=== 所给文本 ===

Phi-3-medium-128k-instruct-quantized.w4a16

Phi-3-medium-128k-instruct-quantized.w4a16 项目介绍

模型概述

Phi-3-medium-128k-instruct-quantized.w4a16 是一个文本生成模型，基于 Phi-3 架构。它的主要输入和输出都是文本。该模型通过将权重量化为 INT4 数据类型进行优化，适合于商业和研究用途，尤其是在英文环境下作为助手型聊天机器人的应用。

模型优化

这个模型通过将权重量化为 INT4 来优化，与未量化的模型相比，虽然其在 OpenLLM 基准测试上的得分略有下降（从 74.46 降到 72.38），但在存储和计算资源的使用上更加高效。通过量化操作，减少了每个参数所占用的位数，提高了系统的处理效率和存储能力。

适用场景

Phi-3-medium-128k-instruct-quantized.w4a16 适用于商业和研究领域中需要英文文本生成的任务。其设计特别针对助手型聊天机器人应用。然而，该模型不适用于违反法律法规的使用场景，也不支持非英语文本的处理。

部署方法

使用 vLLM

用户可以通过 vLLM 后端高效部署此模型。以下是使用 vLLM 的一个基础示例：

from vllm import LLM, SamplingParams
from transformers import AutoTokenizer

model_id = "neuralmagic/Phi-3-medium-128k-instruct-quantized.w4a16"

===

» 练习要求:
判断以下三个说法是否与这篇模型介绍相符，每项回答"是"或"否"，并原样引用文中起决定作用的词句：(a) 量化后的模型在 OpenLLM 基准测试上的得分高于未量化模型；(b) 该模型支持非英语文本的处理；(c) 用户可以通过 vLLM 后端部署此模型。 这些记录取自另一来源，与上文无关。

=== 原始数据 ===

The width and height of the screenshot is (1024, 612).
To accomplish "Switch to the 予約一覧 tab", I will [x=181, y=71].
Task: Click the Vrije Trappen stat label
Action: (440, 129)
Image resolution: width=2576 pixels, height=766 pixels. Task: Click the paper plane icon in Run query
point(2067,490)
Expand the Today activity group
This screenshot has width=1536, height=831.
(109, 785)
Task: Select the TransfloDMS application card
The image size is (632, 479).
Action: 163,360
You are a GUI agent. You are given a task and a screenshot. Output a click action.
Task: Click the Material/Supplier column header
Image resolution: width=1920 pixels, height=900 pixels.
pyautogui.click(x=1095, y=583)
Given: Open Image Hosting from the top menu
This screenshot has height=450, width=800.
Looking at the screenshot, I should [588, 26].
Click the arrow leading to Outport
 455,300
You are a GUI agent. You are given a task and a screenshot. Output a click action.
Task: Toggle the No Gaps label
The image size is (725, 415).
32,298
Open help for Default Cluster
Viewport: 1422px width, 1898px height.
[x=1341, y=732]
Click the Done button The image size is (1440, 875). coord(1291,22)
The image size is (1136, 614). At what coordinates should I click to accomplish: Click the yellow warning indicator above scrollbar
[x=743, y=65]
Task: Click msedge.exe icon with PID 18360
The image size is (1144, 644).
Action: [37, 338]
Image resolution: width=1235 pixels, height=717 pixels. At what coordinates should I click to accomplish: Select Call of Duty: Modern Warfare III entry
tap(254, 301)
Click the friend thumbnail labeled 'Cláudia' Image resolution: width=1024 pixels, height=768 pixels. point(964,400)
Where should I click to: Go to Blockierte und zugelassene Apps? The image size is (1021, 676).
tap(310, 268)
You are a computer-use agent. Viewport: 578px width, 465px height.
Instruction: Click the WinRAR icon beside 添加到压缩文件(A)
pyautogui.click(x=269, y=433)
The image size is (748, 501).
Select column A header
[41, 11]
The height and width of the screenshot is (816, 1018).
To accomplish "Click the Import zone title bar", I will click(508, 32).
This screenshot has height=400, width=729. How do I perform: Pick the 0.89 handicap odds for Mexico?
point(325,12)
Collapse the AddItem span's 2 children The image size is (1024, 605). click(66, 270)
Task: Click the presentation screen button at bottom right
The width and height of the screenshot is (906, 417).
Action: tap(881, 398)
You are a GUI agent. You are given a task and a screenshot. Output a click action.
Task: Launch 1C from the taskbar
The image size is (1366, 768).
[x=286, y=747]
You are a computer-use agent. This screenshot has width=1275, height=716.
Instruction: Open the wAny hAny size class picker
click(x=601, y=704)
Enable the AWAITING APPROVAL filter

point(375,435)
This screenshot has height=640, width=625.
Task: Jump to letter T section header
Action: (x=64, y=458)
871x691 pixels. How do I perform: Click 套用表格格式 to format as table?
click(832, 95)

===

» 练习解答:
(a) 否："从 74.46 降到 72.38"
(b) 否："也不支持非英语文本的处理"
(c) 是："用户可以通过 vLLM 后端高效部署此模型"